**Aim**
Copy out the data verbatim, from its first line through the line containing "Action: click(x=29, y=424)", with both of those lines included.

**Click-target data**
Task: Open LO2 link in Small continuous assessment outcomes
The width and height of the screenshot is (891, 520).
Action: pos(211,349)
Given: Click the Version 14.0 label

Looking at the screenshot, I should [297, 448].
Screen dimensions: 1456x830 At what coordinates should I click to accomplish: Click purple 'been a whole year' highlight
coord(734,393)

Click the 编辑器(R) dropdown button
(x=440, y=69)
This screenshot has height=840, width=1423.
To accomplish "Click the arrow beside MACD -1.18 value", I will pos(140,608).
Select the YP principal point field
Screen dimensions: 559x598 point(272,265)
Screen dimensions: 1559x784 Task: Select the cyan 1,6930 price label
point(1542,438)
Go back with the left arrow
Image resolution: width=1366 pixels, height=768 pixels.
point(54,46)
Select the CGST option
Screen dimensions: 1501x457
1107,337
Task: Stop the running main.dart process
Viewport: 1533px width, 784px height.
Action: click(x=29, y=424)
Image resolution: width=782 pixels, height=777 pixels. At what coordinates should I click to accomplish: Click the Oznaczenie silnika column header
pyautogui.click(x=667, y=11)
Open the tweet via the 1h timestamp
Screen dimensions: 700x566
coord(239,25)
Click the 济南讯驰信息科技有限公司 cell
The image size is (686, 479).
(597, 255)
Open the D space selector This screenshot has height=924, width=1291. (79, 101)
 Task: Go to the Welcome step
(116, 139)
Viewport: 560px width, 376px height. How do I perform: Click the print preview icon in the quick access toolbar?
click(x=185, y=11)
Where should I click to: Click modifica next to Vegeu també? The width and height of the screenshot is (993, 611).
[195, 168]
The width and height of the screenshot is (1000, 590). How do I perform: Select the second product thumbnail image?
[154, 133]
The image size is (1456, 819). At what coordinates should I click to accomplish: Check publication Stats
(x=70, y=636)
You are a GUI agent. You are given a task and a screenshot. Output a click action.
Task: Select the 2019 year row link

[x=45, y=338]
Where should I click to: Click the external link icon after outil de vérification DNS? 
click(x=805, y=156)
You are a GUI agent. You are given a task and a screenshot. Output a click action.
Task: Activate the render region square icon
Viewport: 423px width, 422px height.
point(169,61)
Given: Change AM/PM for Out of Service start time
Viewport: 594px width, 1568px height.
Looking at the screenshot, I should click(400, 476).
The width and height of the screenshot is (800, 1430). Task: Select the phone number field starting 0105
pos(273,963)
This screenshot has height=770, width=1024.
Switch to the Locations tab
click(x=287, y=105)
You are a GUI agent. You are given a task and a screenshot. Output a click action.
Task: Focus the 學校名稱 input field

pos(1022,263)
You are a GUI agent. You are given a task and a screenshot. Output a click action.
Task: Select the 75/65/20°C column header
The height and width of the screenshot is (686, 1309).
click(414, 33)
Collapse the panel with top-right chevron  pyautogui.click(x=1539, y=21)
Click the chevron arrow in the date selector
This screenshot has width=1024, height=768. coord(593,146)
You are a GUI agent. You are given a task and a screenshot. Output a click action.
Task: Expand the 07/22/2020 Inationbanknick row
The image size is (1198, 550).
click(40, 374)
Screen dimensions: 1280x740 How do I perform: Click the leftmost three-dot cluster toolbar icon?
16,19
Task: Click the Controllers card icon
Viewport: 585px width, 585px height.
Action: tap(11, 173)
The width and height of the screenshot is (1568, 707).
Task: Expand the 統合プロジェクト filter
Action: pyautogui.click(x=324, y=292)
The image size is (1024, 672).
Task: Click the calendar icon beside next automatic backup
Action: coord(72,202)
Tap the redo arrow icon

**Solved problem**
Task: Open LO2 link in Small continuous assessment outcomes
The width and height of the screenshot is (891, 520).
Action: pos(211,349)
Given: Click the Version 14.0 label

Looking at the screenshot, I should [297, 448].
Screen dimensions: 1456x830 At what coordinates should I click to accomplish: Click purple 'been a whole year' highlight
coord(734,393)

Click the 编辑器(R) dropdown button
(x=440, y=69)
This screenshot has height=840, width=1423.
To accomplish "Click the arrow beside MACD -1.18 value", I will pos(140,608).
Select the YP principal point field
Screen dimensions: 559x598 point(272,265)
Screen dimensions: 1559x784 Task: Select the cyan 1,6930 price label
point(1542,438)
Go back with the left arrow
Image resolution: width=1366 pixels, height=768 pixels.
point(54,46)
Select the CGST option
Screen dimensions: 1501x457
1107,337
Task: Stop the running main.dart process
Viewport: 1533px width, 784px height.
Action: click(x=29, y=424)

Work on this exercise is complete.